FES, TUCC ve IndustriALL Sahra Altı Afrika Bölge Ofisi’nin desteğiyle gerçekleştirilen konferansa, Sahra Altı Afrika’daki IndustriALL Küresel Sendika üyelerinden, sivil toplum kuruluşlarından temsilcilerin yanı sıra ve Almanya ve Tanzanya’dan milletvekilleri de dahil olmak üzere 30 kişi katıldı. Bölgesel feminist konferansta Botsvana, Gana, Kenya, Lesoto, Mozambik, Namibya, Nijerya, Güney Afrika, Tanzanya, Uganda, Zambiya ve Zimbabve’den de temsilciler vardı.

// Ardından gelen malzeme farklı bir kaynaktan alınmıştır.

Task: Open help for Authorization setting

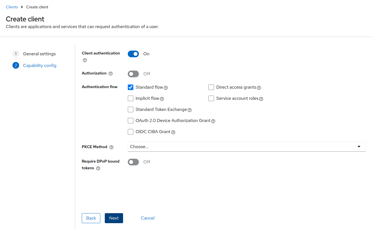Action: coord(110,73)
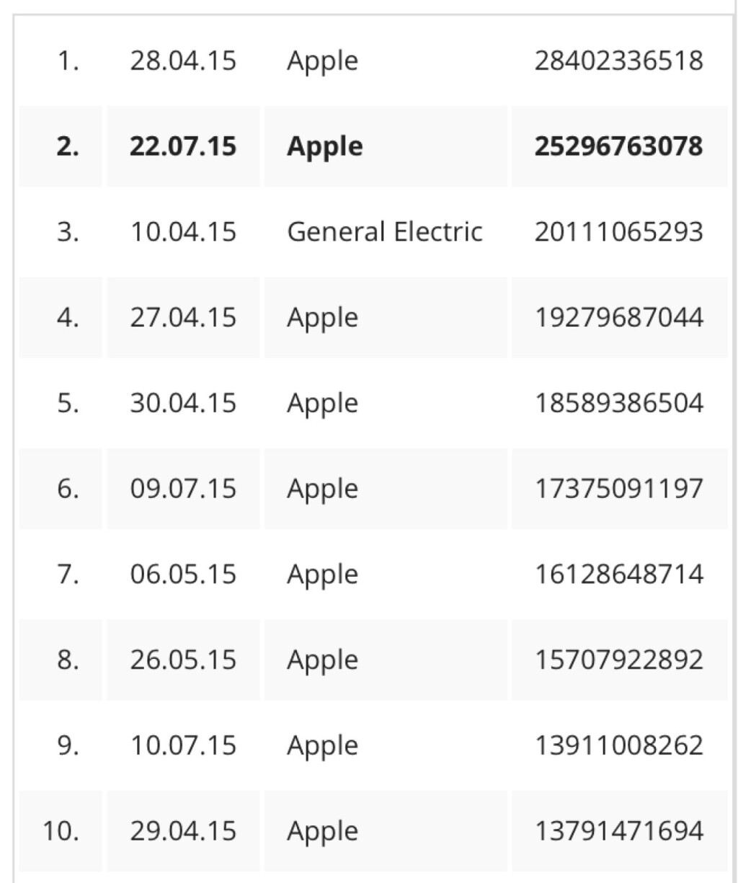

Tartışılan arasında feminist bir sendikal gündemin nasıl geliştirileceği, diğer feministler ve sivil toplum örgütleriyle ittifaklar, ağlar inşa etmek, kadınların katılımını engelleyen zehirli hiyerarşilerin sona erdirilmesi, eşitsiz iktidar ilişkileri dahil olmak üzere ataerkillik ve cinsiyetçi yapıların nasıl terk edileceği konuları da vardı.

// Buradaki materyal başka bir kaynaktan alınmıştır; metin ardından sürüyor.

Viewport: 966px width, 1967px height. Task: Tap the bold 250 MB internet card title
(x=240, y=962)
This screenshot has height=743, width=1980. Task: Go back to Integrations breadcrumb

Toplantıda bir konuşma yapan IndustriALL Başkan Yardımcısı Rose Omamo şunları söyledi:
“Sendikalardaki kadın çalışması, eşitlik için yürütülen feminist mücadeleden kopuk değildir. Sendikalar, baskıcı sistemlere meydan okumak için kadın hakları örgütleriyle ittifaklar kurmalıdır. Toplumsal cinsiyet eşitliği; yeterli sağlık hizmeti, eğitim, insana yakışır iş ve eşit ücreti ve sosyal içermeyi içine alır. Bunların teşvik edilmesi gerekiyor.”
Konferansta feminizmin sosyal adaleti ve sürdürülebilir kalkınmayı teşvik etmek için nasıl yardımcı olabileceği de tartışıldı. Bu konular, sendikaların dönüştürücü gündeminin bir parçası olarak işyerlerinde ve işçi topluluklarında, toplumsal cinsiyet savunucuları ağı geliştirmenin anahtarı olarak belirlendi.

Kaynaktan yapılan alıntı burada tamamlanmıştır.